### CHALLENGE
Copy out word for word the stretch of the material below from the line containing "Nakladatel: (44, 439)" through the line containing "knihy (31, 960)".
== DATA IN THIS EXERCISE
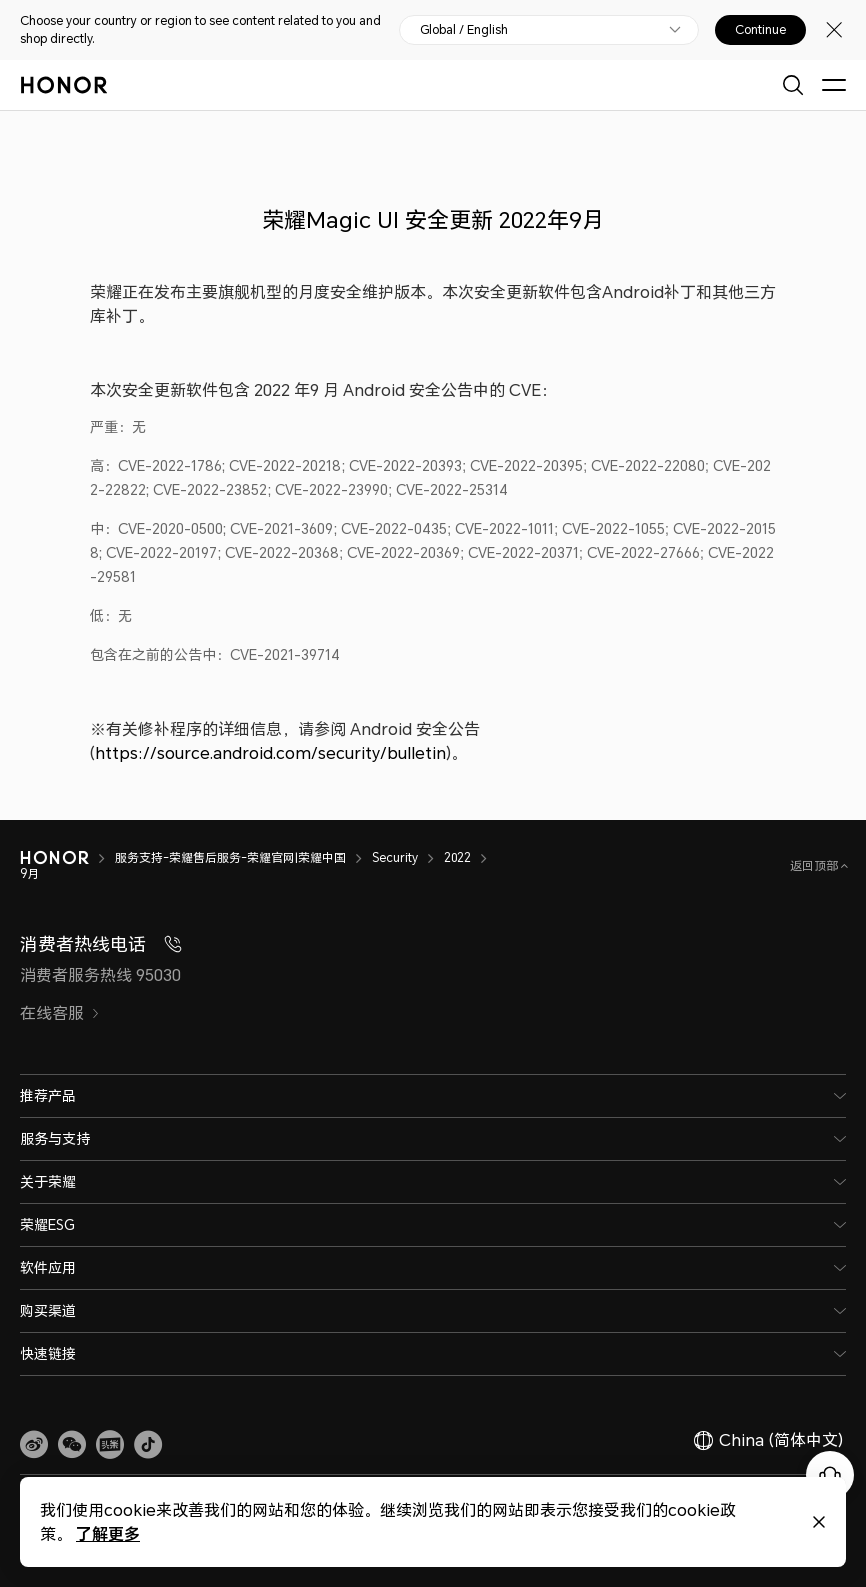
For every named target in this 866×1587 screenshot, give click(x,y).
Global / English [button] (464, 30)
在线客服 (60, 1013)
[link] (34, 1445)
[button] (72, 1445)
====
== DATA IN THIS EXERCISE
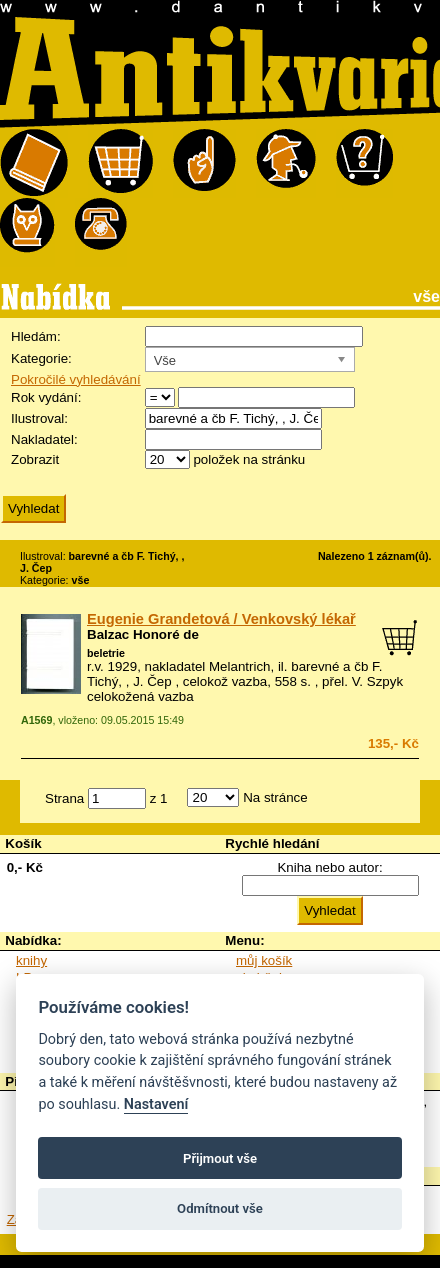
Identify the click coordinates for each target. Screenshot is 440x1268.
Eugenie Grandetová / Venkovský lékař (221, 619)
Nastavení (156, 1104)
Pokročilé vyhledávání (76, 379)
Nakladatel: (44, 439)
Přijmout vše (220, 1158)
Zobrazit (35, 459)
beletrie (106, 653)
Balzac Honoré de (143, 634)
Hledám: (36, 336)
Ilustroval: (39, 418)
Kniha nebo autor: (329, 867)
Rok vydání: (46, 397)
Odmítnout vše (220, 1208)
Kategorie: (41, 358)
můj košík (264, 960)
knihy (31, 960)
====
### TASK ANSWER
Nakladatel: (44, 439)
Přijmout vše (220, 1158)
Zobrazit (35, 459)
beletrie (106, 653)
Balzac Honoré de (143, 634)
Hledám: (36, 336)
Ilustroval: (39, 418)
Kniha nebo autor: (329, 867)
Rok vydání: (46, 397)
Odmítnout vše (220, 1208)
Kategorie: (41, 358)
můj košík (264, 960)
knihy (31, 960)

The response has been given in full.